A newly released study by the University of Washington’s Evans School of Public Policy and Governance found “little or no evidence of price increases in Seattle relative to the surrounding area.” The research team surveyed 567 Seattle employers who paid their employees $15 an hour or less prior to the implementation of the minimum wage increase. Before the wage was raised, 62 percent of these employers said they would have to raise prices in order to accommodate the new wage floor. In the food service sector, 44 percent said they would raise prices and an additional 40 percent said they would raise prices and add a service charge on top. The study found that these promises never came to fruition.

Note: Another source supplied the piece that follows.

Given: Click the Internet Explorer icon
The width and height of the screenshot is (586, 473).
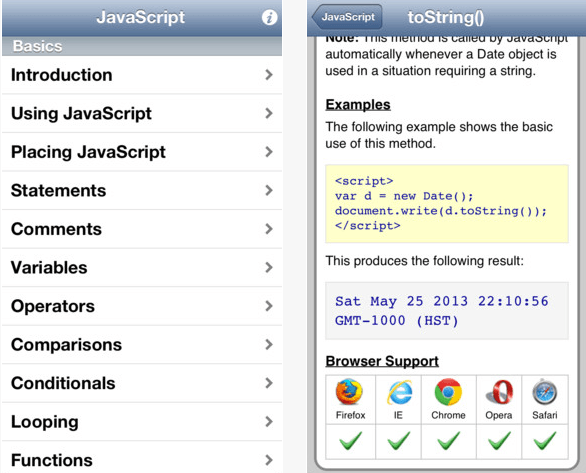Looking at the screenshot, I should 399,393.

Every time increasing the minimum wage is discussed, opponents warn with over the top hyperbole that doing so will lead to economic disaster, and every time they are proven wrong. It is past time that we acknowledge the opposition’s claims for what they are – scare tactics meant to prevent hard working people from being paid what they deserve. Adjusting and increasing the minimum wage is nothing new, and we have decades of experience with raising the minimum wage at local, state and national levels – experience that shows no correlation between increasing wages and significant price hikes, or widespread job loss.
For the sake of hard working New Jerseyans across the state, and the health of our economy, we need to increase the minimum wage to $15 as soon as possible. The benefits – a stronger workforce, happier and healthier employees, a more resilient economy – are too important to pass up.